Each line from the one containing "Click the note about links valid 7 days" to the end of the data must be copied exactly, the first and last included; no other lines and no pictures belong in the copy.

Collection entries
• • • •
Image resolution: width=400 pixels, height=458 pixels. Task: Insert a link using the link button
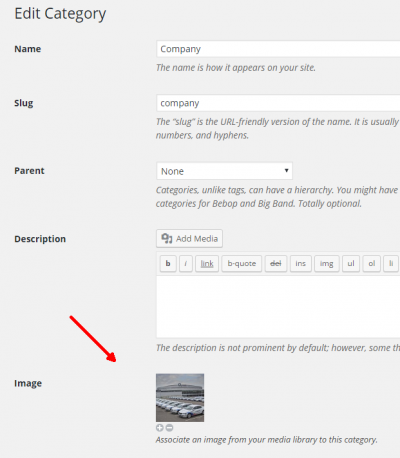pyautogui.click(x=207, y=264)
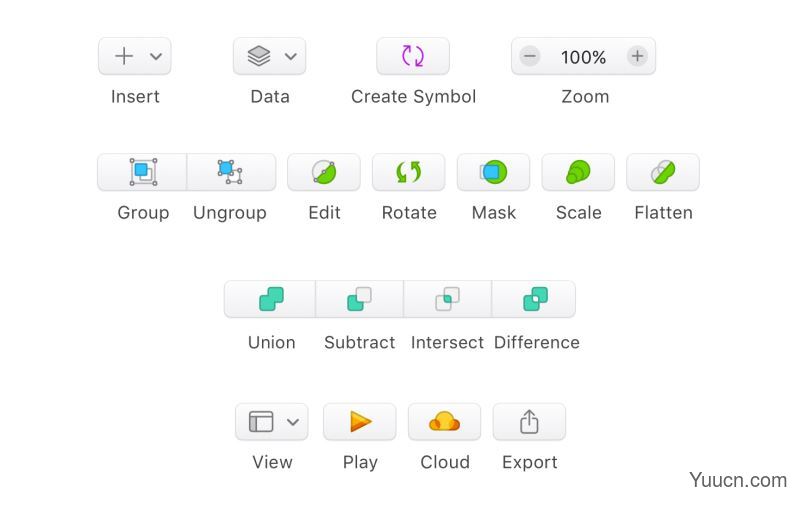
Task: Increase zoom with plus button
Action: pos(637,56)
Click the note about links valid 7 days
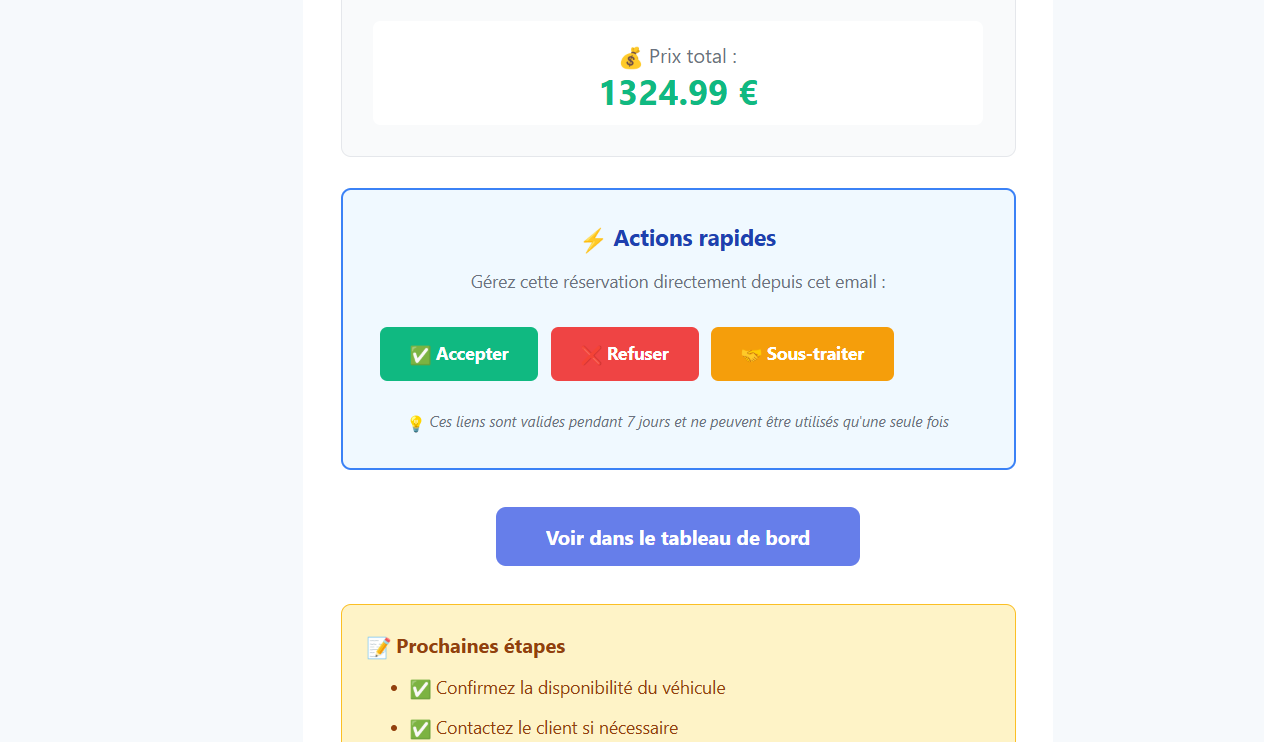1264x742 pixels. coord(688,422)
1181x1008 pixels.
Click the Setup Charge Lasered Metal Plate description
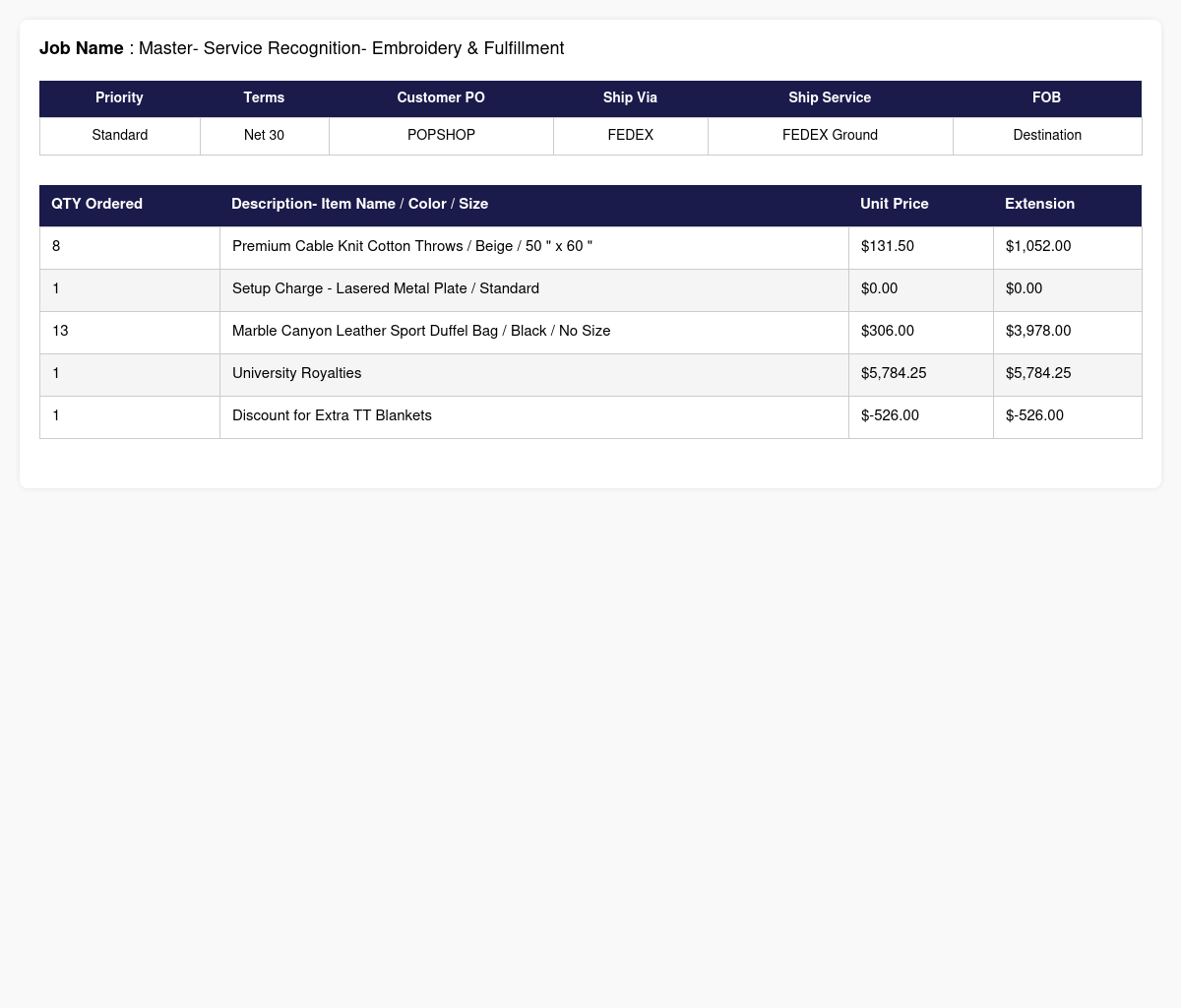click(x=386, y=289)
• • • •
**WORKED SOLUTION:**
Click the note about links valid 7 days
1264x742 pixels. coord(688,422)
1181x1008 pixels.
Click the Setup Charge Lasered Metal Plate description
click(x=386, y=289)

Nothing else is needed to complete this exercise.